## [Reading passage]
Basic Principles of Electronic Exchanges:
The prime purpose of an exchange is to provide a temporary path for simultaneous. bi-directional transmission of speech between
(i) Subscriber lines connected to the same exchange (local switching)
(ii) Subscriber lines and trunks to other exchange(outgoing trunk call)
(iii) Subscriber lines and trunks from other exchanges(incoming trunk calls) and
(iv) Pairs of trunks towards different exchanges (transit switching)
These are also called the switching functions of exchange and are implemented through the equipment called the switching network. An exchange, which can set up just the first three types of connections., is called a Subscriber or Local Exchange. If an exchange can set up only the fourth type of connection, it is called a Transit or Tandem Exchange. The other distinguished functions of the exchange are
i) Exchange of information with the external environment (Subscriber lines or other exchanges) i.e. signaling.
ii) Processing the signaling information and controlling the operation of signaling network, i.e. control, and
iii) Charging and billing
All these functions can be provided more efficiently using the computer-controlled electronic exchange, than by the conventional electromechanical exchanges.
This handout describes the basic principals of SPC exchanges and explains how the exchange functions are achieved.
An electromechanical switching, the various functions of the exchange are achieved by the operation and release of relays and switch (rotary or crossbar) contacts, under the direction of a Control Sub-System. These contracts are hard-wired in a predetermined way. The exchange dependent data, such as the subscriber’s class of service, translation, and routing, combination signaling characteristics, are achieved by hand ware and logic, by an of relay sets, a grouping of the same type of lines, strapping on Main or Intermediate Distribution Frame or translation fields, etc. When the data is to be modified, for the introduction of a new service, or change in services already available to a subscriber, the hardware change ranging from inconvenient to near impossible, are involved.
In an SPC exchange, a processor similar to a general-purpose computer is used to control the functions of the exchange. All the control functions, represented by a series of various instructions, are stored in the memory. Therefore the processor memories hold all exchange-dependent data. such as subscriber data, translation tables, routing and charging information and call records. For each call processing step. e.g. for taking a decision according to a class of service, the stored data is referred to, Hence, this concept of switching. The memories are modifiable and the control program can always be rewritten if the behavior or the use of the system is to be modified. This imparts enormous flexibility in the overall working of the exchange.
Digital computers have the capability of handling many tens of thousands of instructions every second, Hence, in addition to controlling the switching functions, the same processor can handle other functions also. The immediate effect of holding both the control programme and the exchange data, in easily alterable memories, is that the administration can become much more responsive to subscriber requirements. both in terms of introducing new services and modifying general services, or in responding to the demands of individual subscribers. For example, to restore service on payment of an overdue bill or to permit change from a dial instrument to a multi-frequency sender, simply the appropriate entries in the subscriber data-file are to be amended. This can be done by typing- in simple instructions from a teletypewriter or visual display unit. The ability of the administration to respond rapidly and effectively to subscriber requirements is likely to become increasingly important in the future.

## [Data section]
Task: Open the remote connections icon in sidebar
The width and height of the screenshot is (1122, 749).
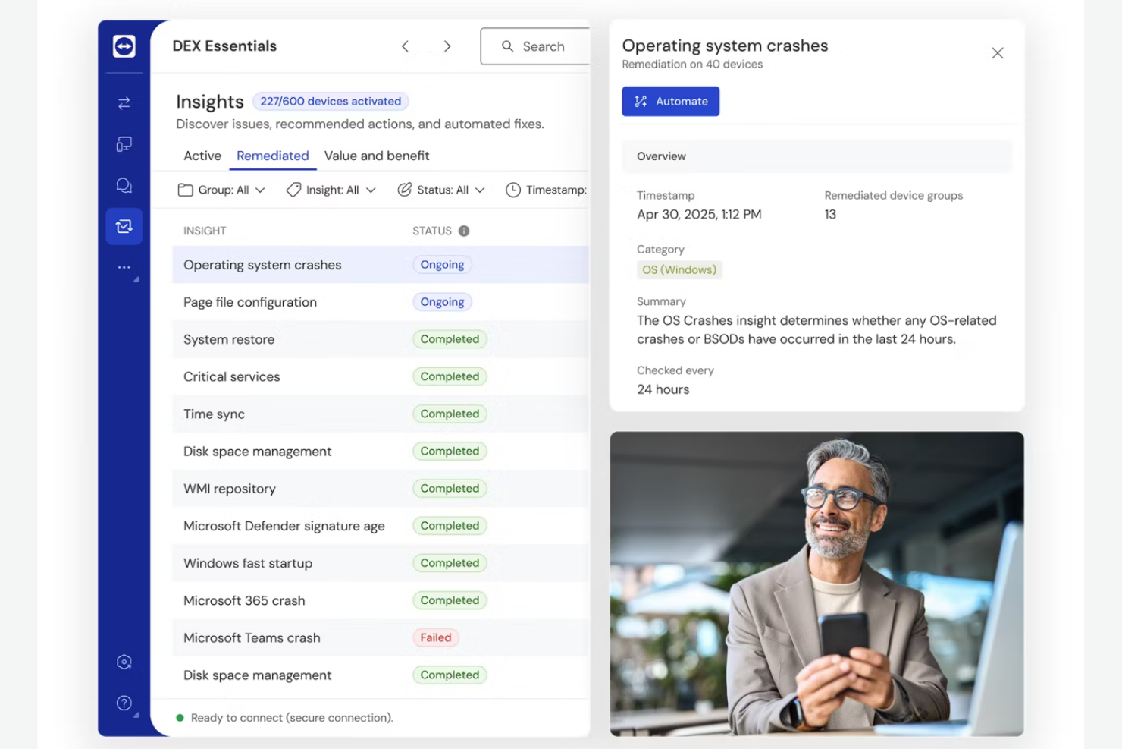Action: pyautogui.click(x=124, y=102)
* * *
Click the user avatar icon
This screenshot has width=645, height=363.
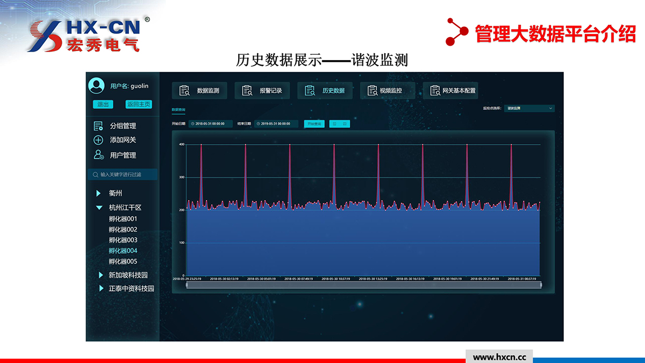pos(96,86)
* * *
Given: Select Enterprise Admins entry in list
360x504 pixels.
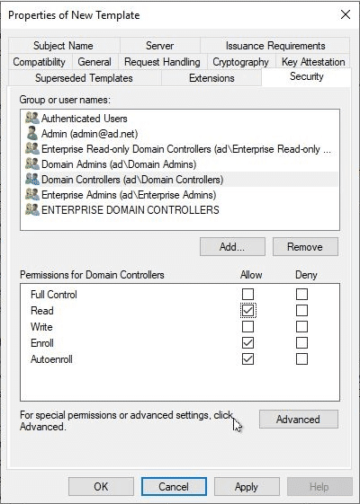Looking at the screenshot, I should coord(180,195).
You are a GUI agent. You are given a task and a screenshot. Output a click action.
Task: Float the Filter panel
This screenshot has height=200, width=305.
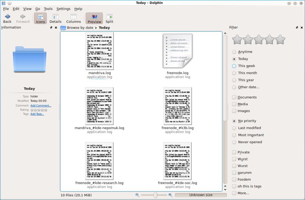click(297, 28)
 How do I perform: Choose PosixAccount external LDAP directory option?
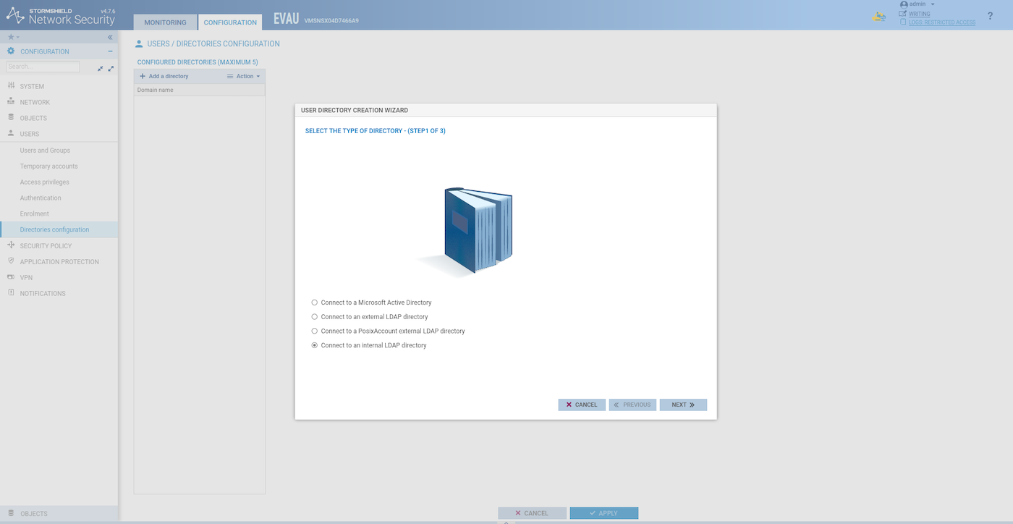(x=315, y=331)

## [Directions]
1. In the passage on electronic exchanges, what is an exchange called if it can set up only the fourth type of connection?
2. Please reproduce the part of the passage on electronic exchanges starting with "(ii) Subscriber lines" and going on through "exchanges) i.e. signaling.".

## [Answers for this exercise]
1. A Transit or Tandem Exchange.

2.
(ii) Subscriber lines and trunks to other exchange(outgoing trunk call)
(iii) Subscriber lines and trunks from other exchanges(incoming trunk calls) and
(iv) Pairs of trunks towards different exchanges (transit switching)
These are also called the switching functions of exchange and are implemented through the equipment called the switching network. An exchange, which can set up just the first three types of connections., is called a Subscriber or Local Exchange. If an exchange can set up only the fourth type of connection, it is called a Transit or Tandem Exchange. The other distinguished functions of the exchange are
i) Exchange of information with the external environment (Subscriber lines or other exchanges) i.e. signaling.